THE PROBLEM: Transcribe the lines of the rows below verbatim, from the line containing "You are a computer-use" up to and including the line containing "tap(156, 369)". Omit the pictures from your answer.

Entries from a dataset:
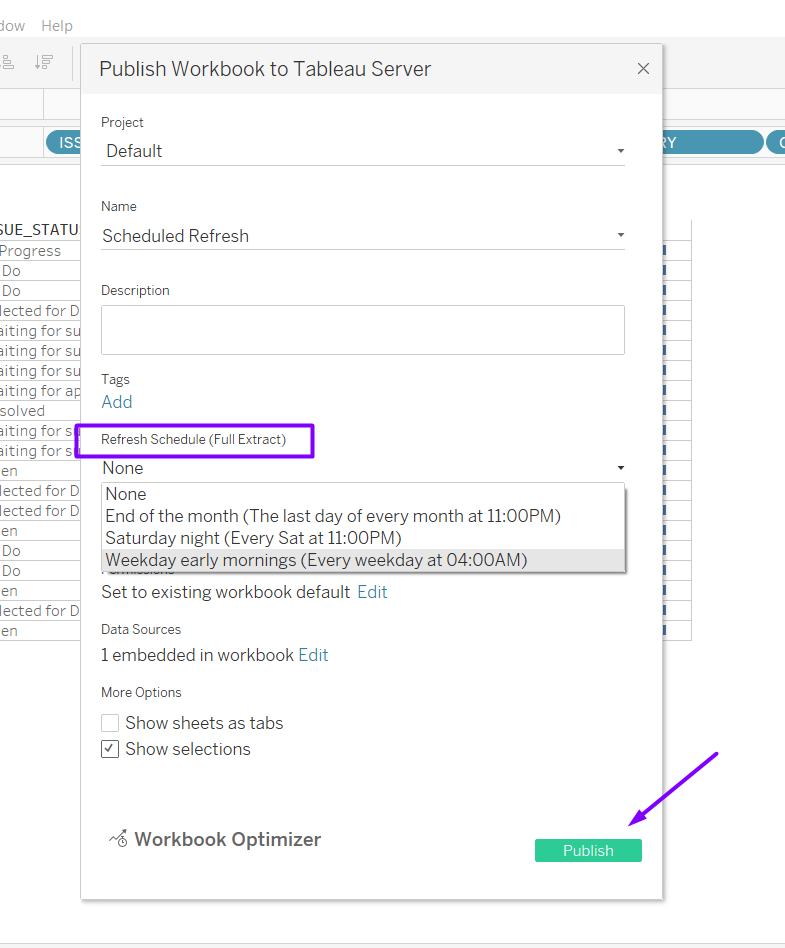Edit the workbook permissions
Viewport: 785px width, 948px height.
point(372,592)
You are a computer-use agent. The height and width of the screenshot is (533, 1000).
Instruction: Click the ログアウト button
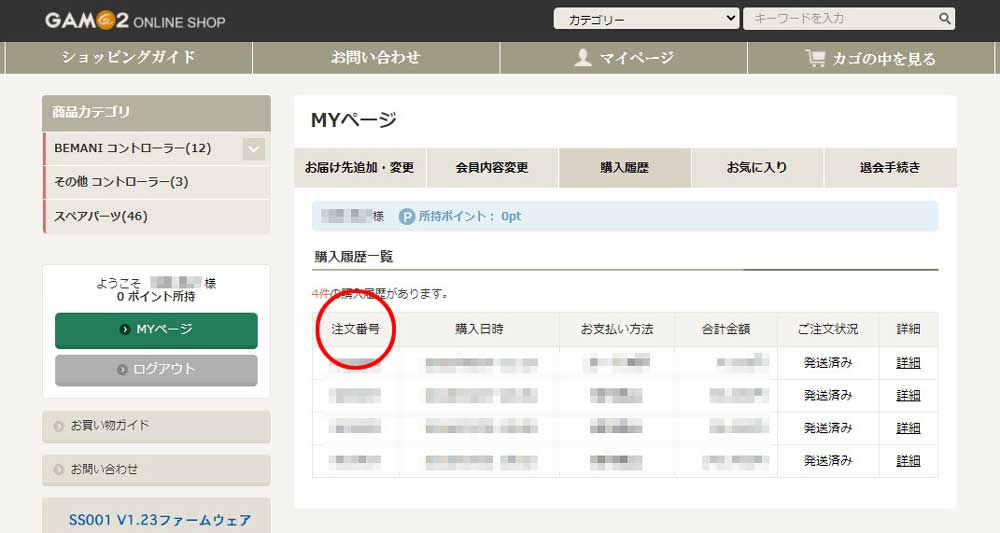tap(156, 369)
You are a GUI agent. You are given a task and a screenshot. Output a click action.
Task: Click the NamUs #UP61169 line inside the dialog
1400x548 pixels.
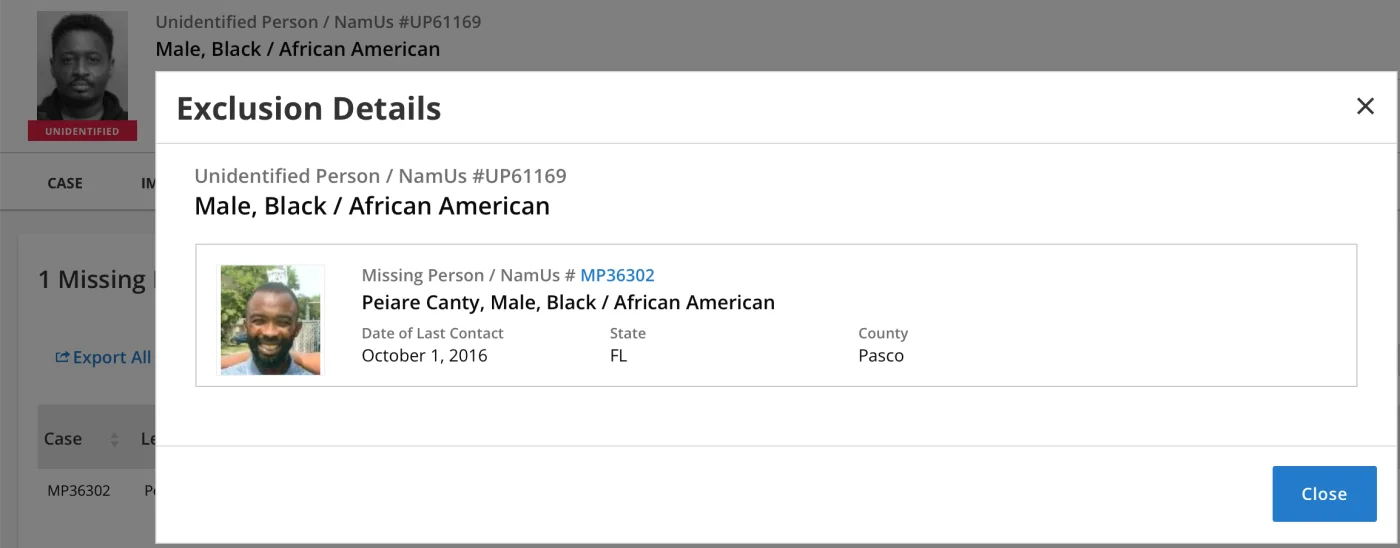380,176
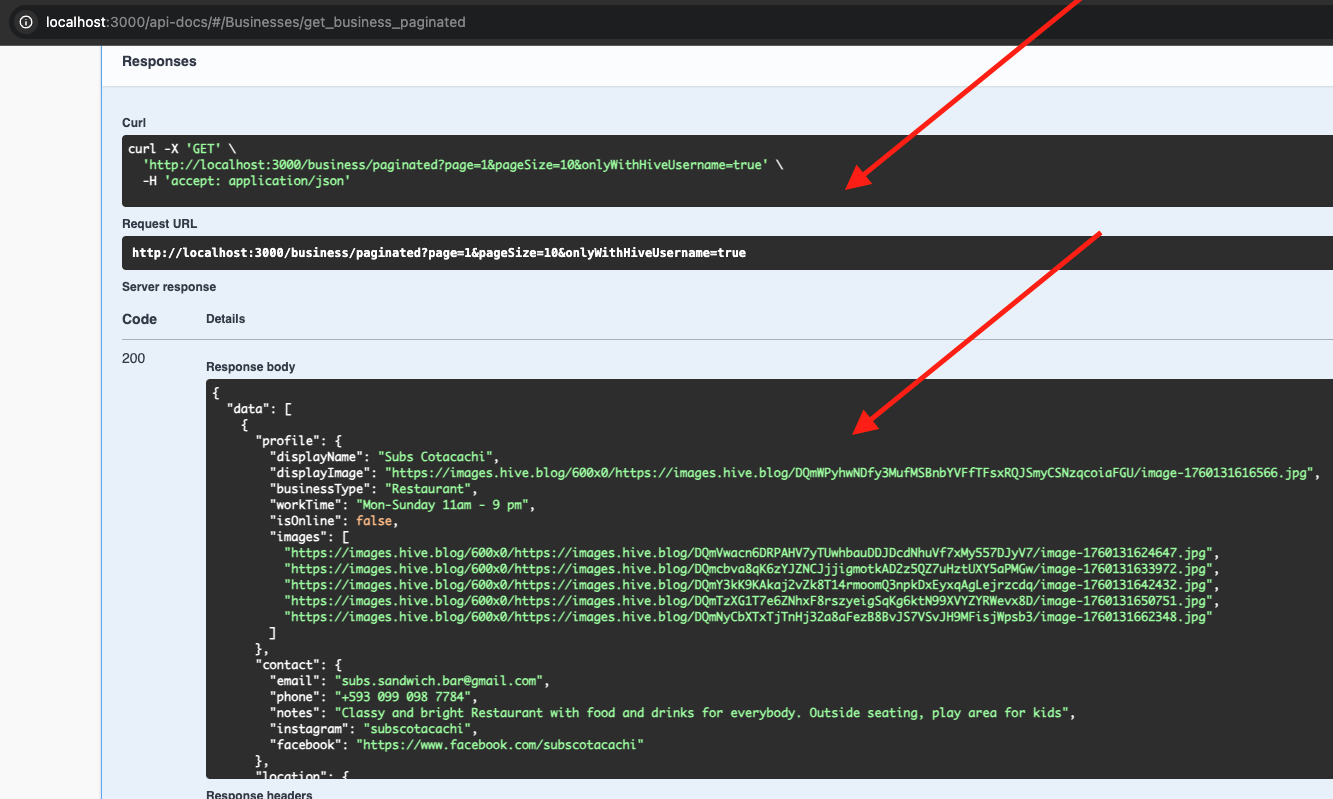Click the Responses section heading
Image resolution: width=1333 pixels, height=799 pixels.
pyautogui.click(x=159, y=61)
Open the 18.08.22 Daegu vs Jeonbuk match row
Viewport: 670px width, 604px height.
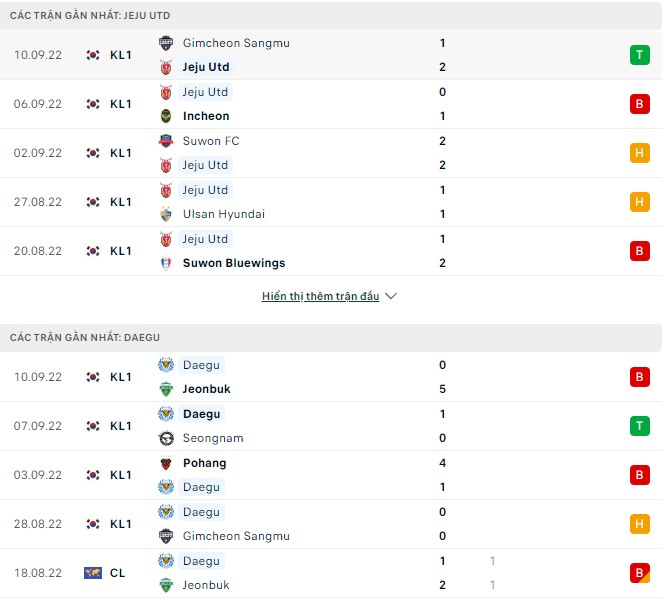tap(330, 573)
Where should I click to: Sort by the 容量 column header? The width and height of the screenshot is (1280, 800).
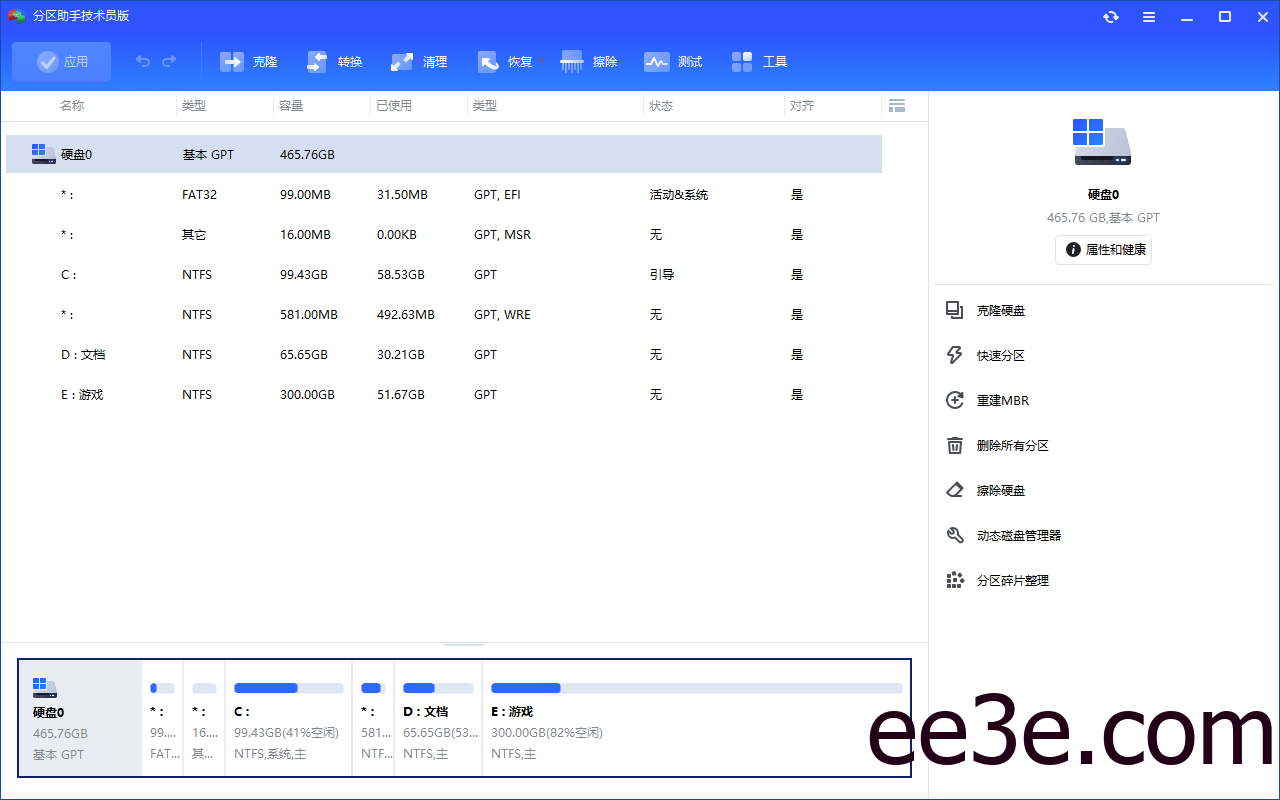pyautogui.click(x=291, y=105)

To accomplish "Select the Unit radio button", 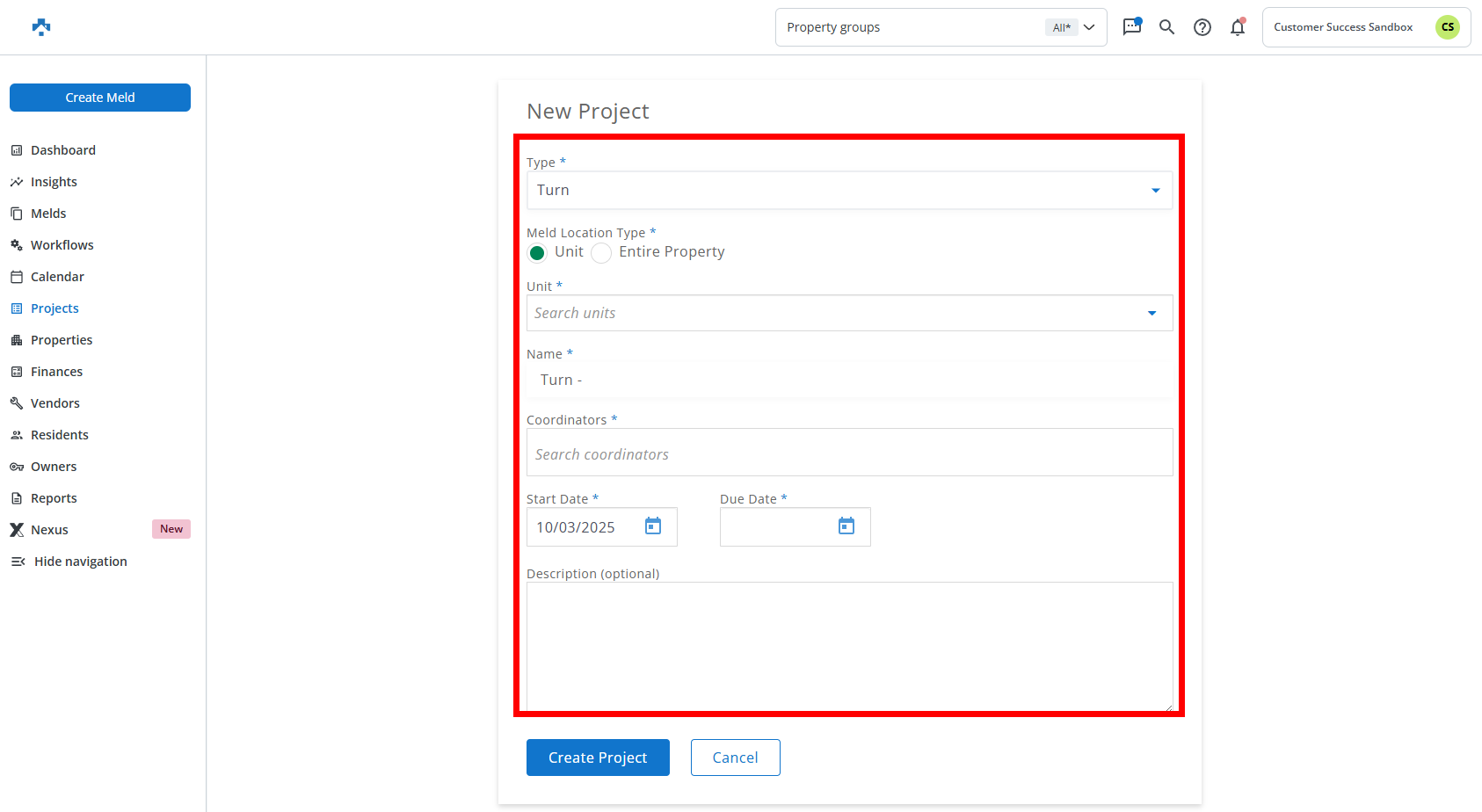I will pos(537,253).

ANSWER TO THE EXERCISE:
You are a computer-use agent. The height and width of the screenshot is (533, 1000).
Instruction: Click the ログアウト button
tap(156, 369)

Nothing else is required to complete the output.